Few things.
First, the James Johnson play against Duke is probably the most overrated "genius" coaching call in Wake history. We set up 4 wide down low to try to get Teague free, Duke had 3 guys around Johnson and they all fell asleep as he took a single step to the basket, game over. Just a horrible defensive lapse that had basically nothing to do with the play call for Teague to get the ball on the wing.
Second, considering Duke's pressure, keeping a timeout to bail out a well-defended inbounds play is pretty reasonable. A lot of coaches would do that if they felt they had a play ready for the situation.
Third, the play itself was completely reasonable. High low set, Hoard was playing like garbage so we clear him (and Barrett) out for the inbounds to our biggest and most useless player, Okeke. Okeke hands it off and is supposed to pick Brandon's man so we have the ball back in our PG's hands with 5 seconds plus some mismatches. All that works perfectly. Okeke takes Chill's man completely out of the play on his pick and Reddish has now has to defend both Brown and Chill. This is pretty much exactly the scenario you want a designed play to deliver - a switch you dictated and a single player having to defend your two top scorers of the game.

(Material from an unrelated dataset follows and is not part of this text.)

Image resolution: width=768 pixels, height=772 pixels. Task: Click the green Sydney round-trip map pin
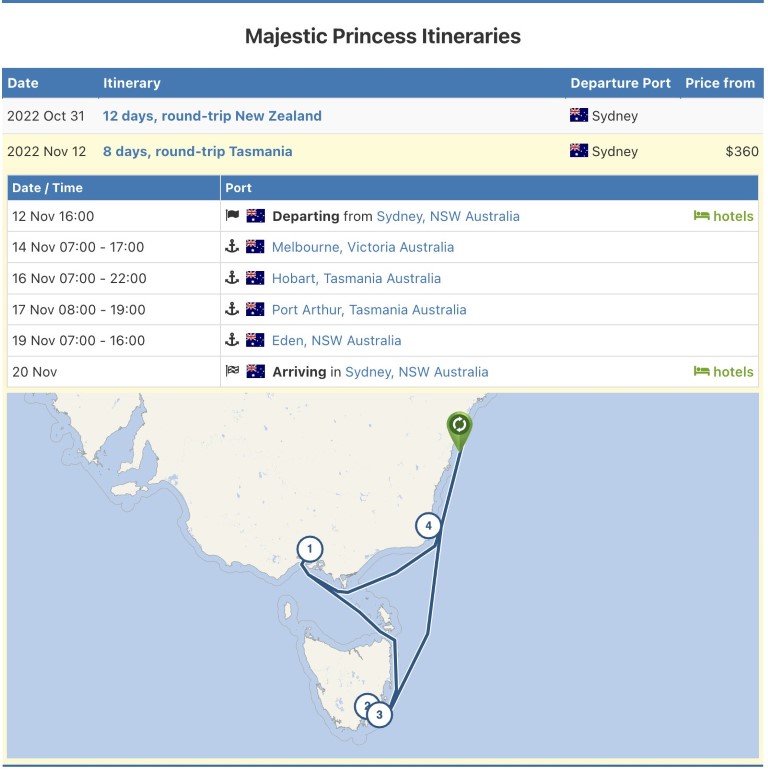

Then Childress pulls up for a horrible 3, Reddish recovers while he's in the air and he has to fire the double-clutch garbage losing airball. It actually would have been more painful had Chaundee's put-back gone in, only to have it reversed on replay...
The part of the play that didn't work was that Chaundee was supposed to screen Reddish after giving it back to Chill, but that's fine. Watch it again - instead of picking air like Chaundee does and then wandering to the top of the key where Duke's defender is off-screen running back to, that's a dive to the basket and a game winning dunk against nobody.
And that's the story of this season. The players either aren't prepared, aren't performing, are too limited to be effective (Okeke, Smart, Johnson, Wynn), or make bad decisions. All that is Manning's responsibility and he'll get fired for it in a matter of days. We've had bouts of decent basketball in the back half of this season, but that's all it's been. Manning's gift seems to be wrenching defeat from the jaws of victory. Call the right play, execution fails. Recruit some quality players, can't convince them to stay in the program. Beat Louisville to make it to the brink of a real tourney appearance? Lose to a VaTech team you beat 4 days earlier and end up in a play-in.